- Required tasks:
a) Rewrite the part of the sermon that opens with the words containing "You have to" and closes with "benefit for others.", putting "monk" wherever "priest" appears.
b) Extend the sermon on baptism and change, picking up right after its final sentence.

- Text section:
########################################
So how can we make this happen? Perhaps some of you remember the old story of the fat Irish priest who was visited by a poor distraught widow in need of guidance.

“I am in despair,” the woman said to her priest. “My son spends all our money on honey, which he eats straight from the pot. We are penniless. Please come and tell him to stop!”

You have to understand that this was before the days of sugar and chocolate. Honey in the jar then was like the best candy and sweets that we have today. Well, weeks passed and the priest did not come. The old widow thought that he must have forgotten her request. So she went to see him again. And as soon as she came into the room, she was amazed at the sight of him.

“You are so thin!” she exclaimed. “What’s wrong with you?”

“Well, I have given up buying honey and eating it straight from the pot,” the priest replied. “Now that I know that I can stop, I will come and tell your son to stop as well!” (see Celtic Parables.)


Here is an old story which points to the importance of community and personal example in effecting change. Someone in his community needed this priest to change, and his example has benefit for others.

Ever since it first took place, people have wondered about why Jesus was baptized by John in the Jordan. Even John was confused! After all, this was a baptism of repentance, which means the forsaking of sins and the commitment to change one’s life. But Jesus had no need of that. He had no sin. He did not need to change his life.

We will never know why for certain, but perhaps the Lord understood the power of his personal example and what this might mean for the rest of us who would come to follow in his footsteps. And perhaps it was this humility, this willingness to do whatever was necessary in order to accomplish the goal of God that elicited this voice of affirmation from the heavens: “This is my Son, the Beloved, with whom I am well pleased.”

And so we today follow his example. We come to blessed waters to be baptized, to be anointed, to receive the Holy Spirit, to be named as a child of God.

Today, as we gather to baptize two beautiful young children, God speaks these words of grace and joy in our very midst: “This is my daughter, Olivia and Amelia, the Beloved, with whom I am well pleased.”

But it’s not quite the same for us as it was for Jesus. He did not need to change his life, but we do! Not the anything is wrong with Olivia and Amelia yet, but we all know it’s coming. And by the time they are forced to make difficult choices, and when on occasion they make the wrong choice, they too will understand about the challenges of this human life and the difficulty of changing ourselves.

After all, that is why we are here! Change is exactly what the church is all about. If you wish to change yourself, if you can see the potential for so much more within yourself and you long to see it come to fruition…if you wish to see this world change, if you can see the potential for so much good within our communities and are frustrated by the violence and needless suffering and heartache that so many experience…if you see and feel these things, then you are in the right place. Change is what this community gathered around Jesus, called the church, is all about.
########################################
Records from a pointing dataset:

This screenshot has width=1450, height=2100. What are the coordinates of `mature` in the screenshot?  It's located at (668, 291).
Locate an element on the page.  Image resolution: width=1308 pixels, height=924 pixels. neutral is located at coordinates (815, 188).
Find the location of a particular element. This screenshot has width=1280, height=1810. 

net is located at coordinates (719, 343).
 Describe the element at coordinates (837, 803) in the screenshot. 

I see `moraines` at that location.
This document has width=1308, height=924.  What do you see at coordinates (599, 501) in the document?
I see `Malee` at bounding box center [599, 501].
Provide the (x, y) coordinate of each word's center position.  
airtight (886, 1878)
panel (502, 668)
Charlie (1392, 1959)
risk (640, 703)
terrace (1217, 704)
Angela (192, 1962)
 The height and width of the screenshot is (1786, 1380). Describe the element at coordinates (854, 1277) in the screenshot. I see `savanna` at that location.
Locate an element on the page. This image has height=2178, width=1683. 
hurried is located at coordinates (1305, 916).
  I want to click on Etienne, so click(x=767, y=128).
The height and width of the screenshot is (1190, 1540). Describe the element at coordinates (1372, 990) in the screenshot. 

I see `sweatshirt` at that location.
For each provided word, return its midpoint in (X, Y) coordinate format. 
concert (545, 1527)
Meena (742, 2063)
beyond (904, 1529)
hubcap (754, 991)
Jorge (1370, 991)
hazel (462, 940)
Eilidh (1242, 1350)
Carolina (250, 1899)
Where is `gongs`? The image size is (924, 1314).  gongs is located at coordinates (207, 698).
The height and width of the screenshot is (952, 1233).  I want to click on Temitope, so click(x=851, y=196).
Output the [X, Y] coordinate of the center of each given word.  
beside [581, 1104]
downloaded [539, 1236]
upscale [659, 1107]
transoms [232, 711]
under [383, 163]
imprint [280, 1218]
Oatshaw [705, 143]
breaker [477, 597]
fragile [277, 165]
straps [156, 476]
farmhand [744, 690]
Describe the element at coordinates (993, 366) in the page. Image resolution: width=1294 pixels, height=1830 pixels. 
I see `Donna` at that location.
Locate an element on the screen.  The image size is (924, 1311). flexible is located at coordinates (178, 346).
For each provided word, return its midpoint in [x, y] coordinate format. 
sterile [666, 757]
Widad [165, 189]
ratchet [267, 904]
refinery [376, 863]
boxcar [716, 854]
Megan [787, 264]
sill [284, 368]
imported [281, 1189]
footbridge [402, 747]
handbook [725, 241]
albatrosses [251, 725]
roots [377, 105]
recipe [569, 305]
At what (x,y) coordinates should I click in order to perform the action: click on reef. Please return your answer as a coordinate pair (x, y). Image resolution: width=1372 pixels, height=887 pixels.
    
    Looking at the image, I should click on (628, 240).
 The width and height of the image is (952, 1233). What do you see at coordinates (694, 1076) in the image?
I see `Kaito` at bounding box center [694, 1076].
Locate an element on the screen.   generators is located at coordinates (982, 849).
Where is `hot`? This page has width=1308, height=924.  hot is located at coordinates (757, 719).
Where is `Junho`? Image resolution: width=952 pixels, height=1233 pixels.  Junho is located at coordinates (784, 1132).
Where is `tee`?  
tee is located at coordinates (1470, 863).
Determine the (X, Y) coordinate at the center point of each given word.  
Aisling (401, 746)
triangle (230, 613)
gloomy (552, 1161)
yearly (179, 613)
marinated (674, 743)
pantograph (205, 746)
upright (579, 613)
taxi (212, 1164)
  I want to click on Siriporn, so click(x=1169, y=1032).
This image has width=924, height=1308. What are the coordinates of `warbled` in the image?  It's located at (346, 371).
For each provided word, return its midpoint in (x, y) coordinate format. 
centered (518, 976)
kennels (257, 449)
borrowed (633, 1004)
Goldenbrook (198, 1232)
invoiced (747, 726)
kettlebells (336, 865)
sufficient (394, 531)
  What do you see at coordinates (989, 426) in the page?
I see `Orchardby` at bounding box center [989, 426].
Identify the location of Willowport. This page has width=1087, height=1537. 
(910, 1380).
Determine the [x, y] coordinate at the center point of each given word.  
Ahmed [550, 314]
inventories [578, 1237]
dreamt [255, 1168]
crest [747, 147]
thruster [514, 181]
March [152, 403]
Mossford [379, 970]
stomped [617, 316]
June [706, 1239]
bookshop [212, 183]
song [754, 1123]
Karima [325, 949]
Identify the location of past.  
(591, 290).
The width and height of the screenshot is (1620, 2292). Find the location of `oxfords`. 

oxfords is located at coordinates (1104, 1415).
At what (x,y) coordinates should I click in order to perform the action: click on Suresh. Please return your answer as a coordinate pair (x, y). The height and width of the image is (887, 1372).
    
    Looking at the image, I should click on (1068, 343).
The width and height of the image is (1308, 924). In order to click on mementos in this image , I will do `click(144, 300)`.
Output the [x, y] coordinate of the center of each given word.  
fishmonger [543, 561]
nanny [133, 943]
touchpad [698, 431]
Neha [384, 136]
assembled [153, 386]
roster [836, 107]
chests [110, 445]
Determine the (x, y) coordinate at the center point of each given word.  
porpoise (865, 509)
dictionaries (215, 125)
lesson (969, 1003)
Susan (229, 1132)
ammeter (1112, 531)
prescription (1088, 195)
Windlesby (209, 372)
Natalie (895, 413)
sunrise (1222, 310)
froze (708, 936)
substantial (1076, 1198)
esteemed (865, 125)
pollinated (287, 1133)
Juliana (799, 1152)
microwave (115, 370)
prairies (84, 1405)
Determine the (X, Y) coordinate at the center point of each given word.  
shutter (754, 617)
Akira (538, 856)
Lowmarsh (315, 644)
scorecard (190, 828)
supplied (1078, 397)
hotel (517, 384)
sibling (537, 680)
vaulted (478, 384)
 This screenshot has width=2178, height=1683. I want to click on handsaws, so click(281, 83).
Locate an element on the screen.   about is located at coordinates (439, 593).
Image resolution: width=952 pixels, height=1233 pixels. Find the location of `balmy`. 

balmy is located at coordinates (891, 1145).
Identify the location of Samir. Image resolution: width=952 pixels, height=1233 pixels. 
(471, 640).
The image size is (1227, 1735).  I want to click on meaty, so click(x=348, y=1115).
########################################
- Set of answers:
a)
You have to understand that this was before the days of sugar and chocolate. Honey in the jar then was like the best candy and sweets that we have today. Well, weeks passed and the monk did not come. The old widow thought that he must have forgotten her request. So she went to see him again. And as soon as she came into the room, she was amazed at the sight of him.

“You are so thin!” she exclaimed. “What’s wrong with you?”

“Well, I have given up buying honey and eating it straight from the pot,” the monk replied. “Now that I know that I can stop, I will come and tell your son to stop as well!” (see Celtic Parables.)


Here is an old story which points to the importance of community and personal example in effecting change. Someone in his community needed this monk to change, and his example has benefit for others.

b)
Listen again to what Peter preached when he spoke to Cornelius and his household: “God anointed Jesus of Nazareth with the Holy Spirit and with power;… he went about doing good and healing all who were oppressed by the devil, for God was with him.”

Can you see here in these words the prescription for our malady as well as the description of our goal?

God anointed Jesus with the Holy Spirit and with power. We are given the same, and what is more – we are given a community of fellow pilgrims on a journey together to become more tomorrow than what we are today.

Spirit, power, community – these are fantastic tools that God gives to us. But to what end? To do what he did. To go about doing good, to bring healing to those who are oppressed by the forces of evil in this world.

That is what this baptism is all about: being brought into a living community where we are equipped with the tools and the energy and the motivation to change ourselves and to change the world, so that all together we might become what God intended for us.

Remember this, as we stand in just a few minutes to declare once more our trust in God, and to promise faithfully to walk in the path of Christ, to become agents of change along with him in his work of redeeming the world.

Amen.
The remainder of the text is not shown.